Les États de l’UE tendent malheureusement à considérer les droits non pas comme les finalités ultimes mais comme des contraintes.
Cette possibilité de prendre des mesures d’éloignement en se défaussant du principe de non-refoulement est choquante. Ce principe est cardinal dans le droit international des droits de l’homme. Les États de l’UE tendent malheureusement à considérer les droits non pas comme les finalités ultimes de la communauté, mais comme des contraintes à la réalisation de leurs actions. Cela témoigne d’une dérive illibérale réellement préoccupante.
Ce texte représente-t-il un changement de nature ou de degré dans la politique migratoire européenne en matière d’externalisation et d’enfermement des personnes sans papiers ?
Ce texte opère un changement de degré qui emporte un changement de nature. La logique d’ensemble du système tend à soumettre le respect des droits fondamentaux à la gestion des flux, en favorisant les mécanismes de contrôle et de coercition. Ainsi, le recours à la privation de liberté paraît être autorisé de manière quasi automatique. Les vulnérabilités des personnes ne semblent pas prises en compte, puisque même les mineurs non accompagnés (MNA) pourront être placés en rétention.
La proposition de la Commission de mars 2025 prévoyait cependant que les MNA et les familles avec enfants mineurs ne pourraient être envoyés dans des États tiers. Mais l’exception pour les familles avec enfant a été supprimée d’abord par le Conseil puis le Parlement. Quelques dispositions du texte concernent les victimes de traite. Mais loin de leur accorder un titre de séjour afin qu’elles puissent témoigner contre les auteurs de traite, il est seulement prévu d’adoucir ce régime de l’éloignement.
Tous ces instruments de l’Union européenne composent un système global de contrôle et de répression.
Comment analysez-vous l’articulation entre ce règlement et le Pacte européen sur la migration et l’asile qui doit entrer en vigueur en juin ?
Le règlement « Retour » est le dernier rouage qu’il manquait au Pacte européen sur la migration et l’asile pour que la logique d’enfermement et d’expulsion se déploie pleinement.
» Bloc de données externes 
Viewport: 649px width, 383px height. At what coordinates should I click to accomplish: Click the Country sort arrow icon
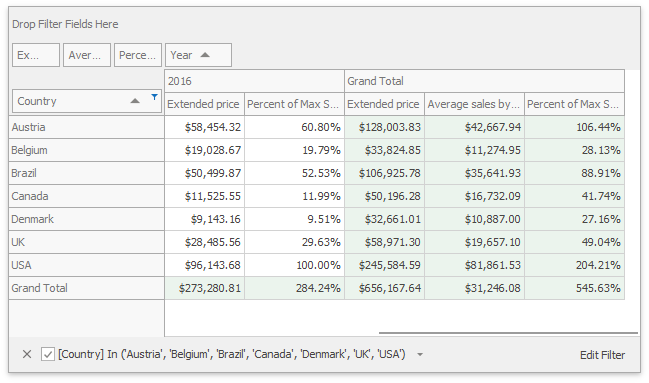pos(135,101)
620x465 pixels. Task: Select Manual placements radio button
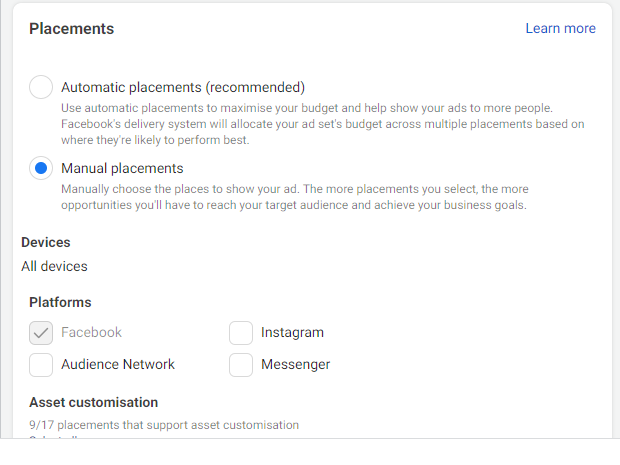click(41, 168)
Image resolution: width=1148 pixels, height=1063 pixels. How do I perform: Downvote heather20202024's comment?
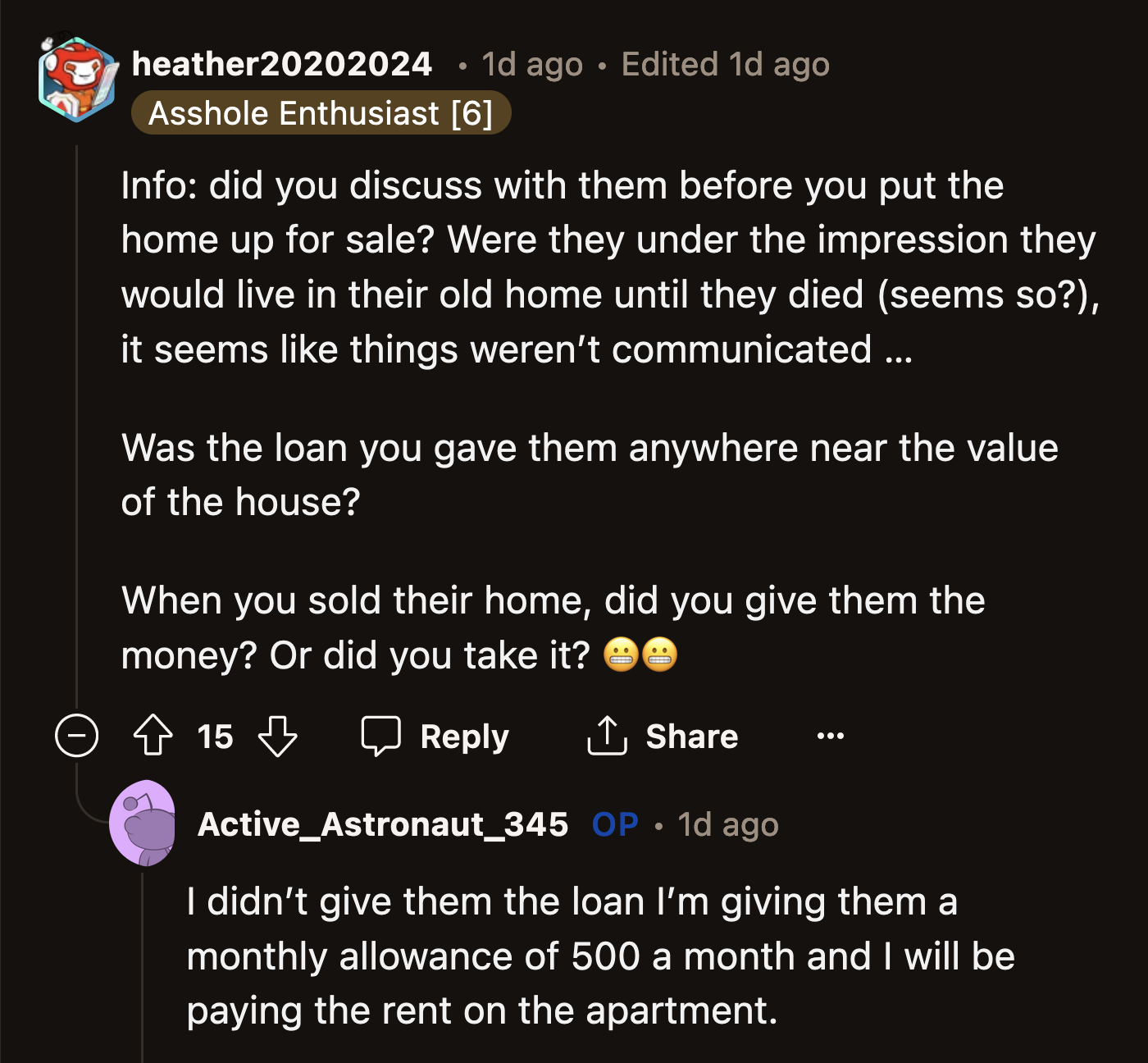[x=276, y=736]

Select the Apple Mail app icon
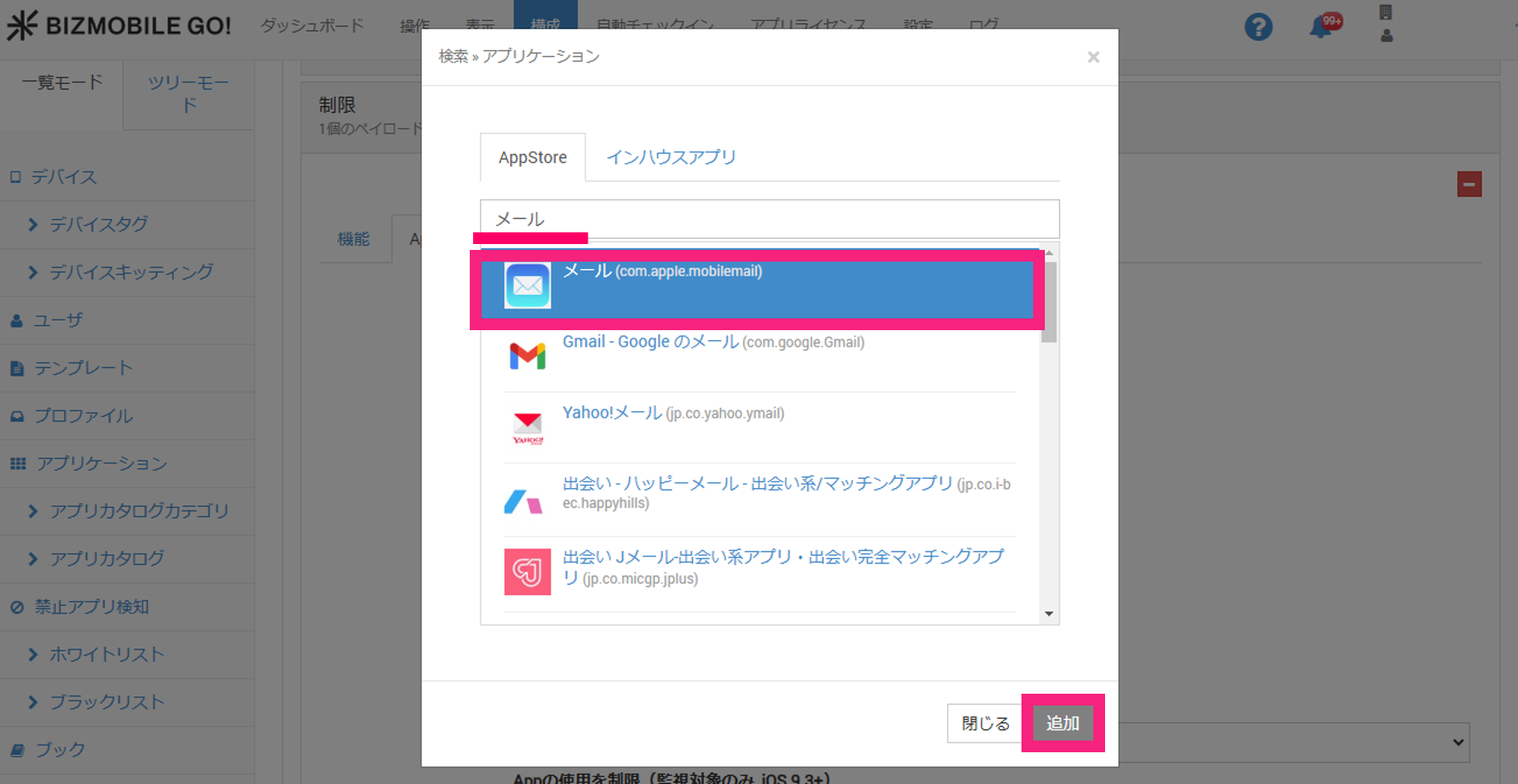point(527,286)

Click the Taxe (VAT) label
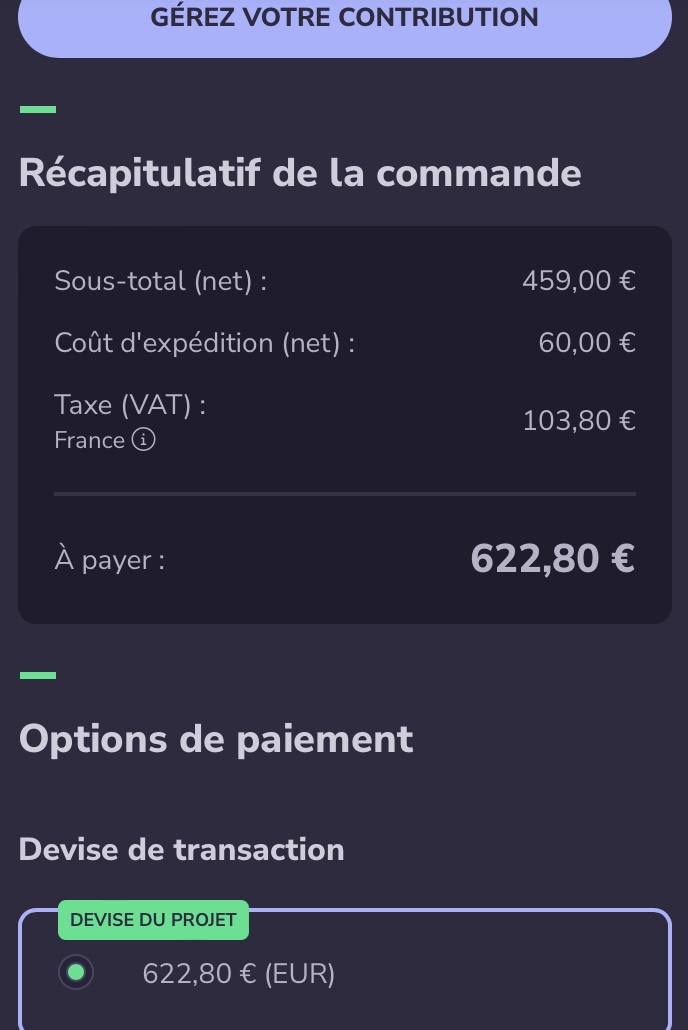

L’articulation entre le règlement « Retour » et le Pacte, qui prévoit les procédures de filtrage aux frontières, va aggraver la fabrique légale de l’illégalité. Une chose est certaine : les États veulent donner l’image d’autorités efficaces qui éloignent les personnes en situation irrégulière, quitte à les envoyer sur le territoire d’États où leurs droits ne seront pas garantis. Tous ces instruments de l’Union européenne composent un système global de contrôle et de répression.